Il maggior sostegno agli ucraini è giunto e giungerà dagli Stati Uniti. Anche in questo la scelta di Putin è stata suicida, visto che venivamo da anni in cui l’Atlantico s’era allargato. Ma la scelta immediata di tutte le democrazie occidentali, di non offrire alcuno spiraglio alle divisioni, è quella che ha segnato la sconfitta, militare e politica, della Russia. Non oggi, ma il giorno dopo la criminale invasione. Putin ha investito, soldi e influenze, sulle nostre divisioni, ma ha perso la scommessa e a dividersi è il suo mondo. Posto ciò, che non è affatto poco, ci sono tre cose che sappiamo fin dall’inizio. Tre cose imprescindibili per una pace che stabilizzi l’ordine internazionale.

1. La partita non si gioca sul campo di battaglia. Su quello la carneficina può andare avanti ancora a lungo. Gli aiuti occidentali servono proprio ad evitare che la supremazia bellica e numerica della Russia si traduca nella sua vittoria. Nel corso della guerra, inoltre, abbiamo imparato che militari e mercenari russi non difettano in ferocia, non lesinano crimini, ma sono l’opposto di un’armata invincibile, tarlati dalla corruzione e compensanti l’impreparazione con la strage dei loro giovani. La pace, comunque, non arriverà dalle trincee.

2. È rilevante il ruolo cinese. Su quel fronte l’iniziativa di pace è stata europea, cosa di cui va reso merito al presidente francese, Emanuel Macron, e alla non irrilevante e contemporanea iniziativa della Commissione europea, con Ursula von der Leyen. La Cina, dal canto suo, coglie due opportunità: usa il suicidio di Putin per nuocere all’Occidente e incassa da quel suicidio influenza asiatica, che si espande. Quindi la Cina non è in ritardo, ma sincrona ai propri interessi. Il ruolo delle nostre diplomazie è chiarire i limiti di quell’imperiale ambizione. Quando sarà messa a fuoco la pace sarà vicina e tutto si potrà negoziare.

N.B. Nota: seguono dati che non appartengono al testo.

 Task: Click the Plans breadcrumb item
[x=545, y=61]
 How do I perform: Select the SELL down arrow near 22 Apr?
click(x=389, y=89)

3. Ma questo porta alla terza evidenza: la Russia ne uscirà politicamente distrutta e militarmente umiliata. Il pericolo è che il sapore della fine inneschi il desiderio di distruzione atomica, ma non lo si contiene cedendo. In quel modo lo si incentiva. Ciò significa che, finita questa storia, toccherà a noi occidentali difendere gli interessi e l’identità dei russi, altrimenti destinati al vassallaggio cinese. Cosa che è contro i nostri interessi e contro l’equilibrio dell’intera area. Il russofobo è Putin.

Zelensky, che oggi arriva a Roma, non è, quindi, un ospite straniero da onorare, ma un pezzo della nostra storia e del nostro futuro, che abbiamo il dovere e l’onere di difendere.

In quanto al rifiuto della guerra, che anima anime per niente belle: lo dicano a chi l’ha scatenata. Far vincere l’aggressore non porta alla pace, ma alla peggiore delle guerre. Pacifisti siamo noi, che ci sentiamo ucraini.